Not the best model I’ve ever made, but as we want to over-exploit it’s probably better to have a not too great model (E.g. see https://doi.org/10.1186/s13321-022-00601-y). We’ll quickly integrate the featurizer and transformer for easy integration in a few steps.

integrated_model = Pipeline((("Featurizer",feature_pipeline),("RidgeRegressor",model)))
integrated_model
Pipeline(steps=(('Featurizer',
                 Pipeline(steps=[('smiles2mol', SmilesToMolTransformer()),
                                 ('morgan', MorganFingerprintTransformer())])),
                ('RidgeRegressor', Ridge(alpha=10.985411419875584))))

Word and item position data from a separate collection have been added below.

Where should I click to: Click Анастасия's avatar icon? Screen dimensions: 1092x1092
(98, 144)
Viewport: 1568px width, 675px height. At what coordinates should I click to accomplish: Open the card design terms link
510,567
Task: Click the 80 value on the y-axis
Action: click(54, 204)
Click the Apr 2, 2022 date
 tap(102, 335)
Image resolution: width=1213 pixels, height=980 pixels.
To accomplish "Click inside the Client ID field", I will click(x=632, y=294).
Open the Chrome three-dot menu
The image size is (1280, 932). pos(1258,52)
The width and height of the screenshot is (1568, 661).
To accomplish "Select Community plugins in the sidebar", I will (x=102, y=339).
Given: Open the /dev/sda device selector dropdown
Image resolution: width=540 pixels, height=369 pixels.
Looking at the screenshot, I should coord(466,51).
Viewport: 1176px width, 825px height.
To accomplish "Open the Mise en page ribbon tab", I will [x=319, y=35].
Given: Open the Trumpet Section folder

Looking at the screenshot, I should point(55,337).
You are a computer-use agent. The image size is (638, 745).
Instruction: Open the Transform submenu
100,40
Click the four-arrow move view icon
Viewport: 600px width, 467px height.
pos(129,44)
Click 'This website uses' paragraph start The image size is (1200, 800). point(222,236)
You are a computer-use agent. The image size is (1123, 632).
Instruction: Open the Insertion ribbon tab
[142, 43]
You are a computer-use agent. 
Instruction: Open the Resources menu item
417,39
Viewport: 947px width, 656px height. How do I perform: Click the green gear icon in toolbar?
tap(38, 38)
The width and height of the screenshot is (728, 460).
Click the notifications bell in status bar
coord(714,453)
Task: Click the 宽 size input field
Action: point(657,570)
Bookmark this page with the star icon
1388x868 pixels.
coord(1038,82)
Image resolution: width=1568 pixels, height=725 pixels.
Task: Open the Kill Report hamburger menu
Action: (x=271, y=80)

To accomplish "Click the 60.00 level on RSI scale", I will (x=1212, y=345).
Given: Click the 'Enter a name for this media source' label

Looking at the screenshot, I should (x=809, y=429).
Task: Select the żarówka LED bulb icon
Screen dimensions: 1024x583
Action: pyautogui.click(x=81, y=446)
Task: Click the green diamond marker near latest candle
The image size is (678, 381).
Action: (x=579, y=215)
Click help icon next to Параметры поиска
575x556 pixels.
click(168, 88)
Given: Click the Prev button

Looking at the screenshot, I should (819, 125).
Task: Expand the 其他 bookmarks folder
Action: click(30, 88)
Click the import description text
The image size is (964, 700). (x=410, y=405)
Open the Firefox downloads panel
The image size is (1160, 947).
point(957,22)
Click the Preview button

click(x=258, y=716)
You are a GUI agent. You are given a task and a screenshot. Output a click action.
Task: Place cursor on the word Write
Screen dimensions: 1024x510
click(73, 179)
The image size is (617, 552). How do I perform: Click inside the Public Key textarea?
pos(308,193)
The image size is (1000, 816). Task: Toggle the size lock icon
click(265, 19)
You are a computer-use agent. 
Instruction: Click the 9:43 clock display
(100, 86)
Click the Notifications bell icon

A quick test to see that it works….

integrated_model.predict(["c1ccccc1", "CO"])
    array([5.64209907, 5.49391141])

With the model now in place, we can finally get to the fun part: using a genetic algorithm to generate some molecules with a good score! I’ve used the mol-ga project, a well-made package with an installer and tests. It has also been put on PyPI, so it’s very fast to install via pip. The genetic algorithm can be loaded and used with a few simple Python lines. Go ahead and pip install mol-ga if you haven’t already (mol-ga on PyPI: https://pypi.org/project/mol-ga/). Alternatively, visit the GitHub repository (mol-ga on GitHub: https://github.com/AustinT/mol_ga), clone, and install from there if you want to hack or experiment a bit with the code or simply want to understand better how it works.
There’s an example from the readme that I almost use exactly as shown here. I lowered the number of generations significantly as it very quickly does something that slows everything down. I also put the population size down so that it’s easier to follow the progress of the population even over a few generations.

import joblib
from rdkit import Chem
from mol_ga import mol_libraries, default_ga
start_smiles = mol_libraries.random_zinc(1000)
with joblib.Parallel(n_jobs=-1) as parallel:
        ga_results = default_ga(
            starting_population_smiles=start_smiles,
            scoring_function=integrated_model.predict, #How nice it is that the model can read lists of SMILES :-)
            max_generations=7, 
            offspring_size=100,
            parallel=parallel,
            population_size=200, #Should efficiently make it more batch looking, but probably also more prone to mode-collapse
        )

The ga_results is an object that contains the final population and the progress of the population in statistical metrics. I made a function to plot the progress using matplotlib.

def plot_ga(data):
    max_values = [entry['max'] for entry in data]
    avg_values = [entry['avg'] for entry in data]
    median_values = [entry['median'] for entry in data]
    min_values = [entry['min'] for entry in data]
    std_values = [entry['std'] for entry in data]
    size_values = [entry['size'] for entry in data]
    num_func_eval_values = [entry['num_func_eval'] for entry in data]
    fig, ax1 = plt.subplots(figsize=(10, 6))
    ax1.plot(max_values, label='Max', color='blue')
    ax1.plot(avg_values, label='Avg', color='green')
    ax1.plot(median_values, label='Median', color='orange')
    ax1.fill_between(range(len(data)), min_values, max_values, color='blue', alpha=0.2)
    ax1.fill_between(range(len(data)), np.subtract(avg_values, std_values), np.add(avg_values, std_values), color='green', alpha=0.2)
    ax1.set_xlabel('Data Point')
    ax1.set_ylabel('Values')
    ax1.set_title('Max, Avg, and Median with Shaded Areas')
    ax2 = ax1.twinx()
    ax2.plot(size_values, label='Size', linestyle='--', color='red')
    ax2.plot(num_func_eval_values, label='Num Func Eval', linestyle='--', color='purple')
    ax2.set_ylabel('Size / Num Func Eval')
    ax1.legend(loc='upper left')
    ax2.legend(loc='upper right')
    return plt
plot_ga(ga_results.gen_info)
    <module 'matplotlib.pyplot' from '/home/esben/python_envs/vscode/lib/python3.10/site-packages/matplotlib/pyplot.py'>

png

We see a nice progress in the scores, increasing very fast over just a couple of generations. Now, let’s look at how the molecules look. The plot_function from before works nicely for the .population data, which consists of tuples of scores and SMILES. First, let’s get the top 8.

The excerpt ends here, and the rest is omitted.